# TASK STATEMENT
Copy out, word for word, everything from "np.random.seed(0)" down to "ax = plt.gca()" in the pandas plotting post below.

# PROVIDED PASSAGE
*****

I'm trying to relate a sample from a series with the series itself in a plot with this code:
import numpy as np
import matplotlib.pyplot as plt
import pandas as pd
import seaborn as sns
sns.set()
# Create random walk data with a time series index
rnd_index = pd.date_range(start='2022-09-01', end='2022-09-30', freq='1D')
np.random.seed(0)
rnd_data = np.random.randint(-2, 4, size=(len(rnd_index))).cumsum()/10
series = pd.Series(rnd_data, index=rnd_index)
# Subsample fridays from the series
# Set up axis for plotting
ax = plt.gca()
series.plot(alpha=0.5, ax=ax)
sub_series = series.asfreq(freq="W-FRI")
sub_series.plot(alpha=0.5, style="+", ax=ax)
plt.legend(['series', 'sub_series'], loc='upper left')
This ends up in the following plot:
One can barely see it, but the first data point from the sub_series is cut in half on the left side. Looking at the data one can see that the first Friday on the 2nd of September is in both series and sub_series with a value of 0.5.
1) Why is the sub_series data offset from series?
The second thing I don't understand here is when we reorder the plotting part in this way:
sub_series = series.copy(deep=True).asfreq(freq="W-FRI")
sub_series.plot(alpha=0.5, style="+", ax=ax)
series.plot(alpha=0.5, ax=ax)
We end up with this plot:
Data is aligned now, but a lot of data is missing.
2) Why is the series data subsampled in the plot?
I guess this stems from a wrong understanding of the mechanism at work. To me it seems the pandas part is allright because the data output is like I would expect it (sub-sampled and correct values for the indicees). The behavior of matplotlib on the other hand I don't understand. Plotting series and sub_series individually gives the expected results. Combining them ends up in disaster (think about the wrong conclusions you would draw from misaligned indicees). Thank's for enligthning me. :-)

*****

# DATASET EXCERPTS
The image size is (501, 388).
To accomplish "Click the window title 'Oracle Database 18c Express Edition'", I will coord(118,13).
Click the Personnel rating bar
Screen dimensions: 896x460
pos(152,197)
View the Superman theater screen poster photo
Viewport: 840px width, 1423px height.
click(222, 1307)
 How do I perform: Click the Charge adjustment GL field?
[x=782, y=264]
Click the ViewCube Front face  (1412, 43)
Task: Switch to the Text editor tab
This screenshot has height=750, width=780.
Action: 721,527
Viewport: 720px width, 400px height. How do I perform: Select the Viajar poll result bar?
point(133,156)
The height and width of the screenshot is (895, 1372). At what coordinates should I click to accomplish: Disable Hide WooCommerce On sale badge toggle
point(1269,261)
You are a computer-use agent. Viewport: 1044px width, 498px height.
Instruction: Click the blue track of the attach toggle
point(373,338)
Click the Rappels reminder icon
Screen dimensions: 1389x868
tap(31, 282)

*****

# SOLUTION TO THIS TASK
np.random.seed(0)
rnd_data = np.random.randint(-2, 4, size=(len(rnd_index))).cumsum()/10
series = pd.Series(rnd_data, index=rnd_index)
# Subsample fridays from the series
# Set up axis for plotting
ax = plt.gca()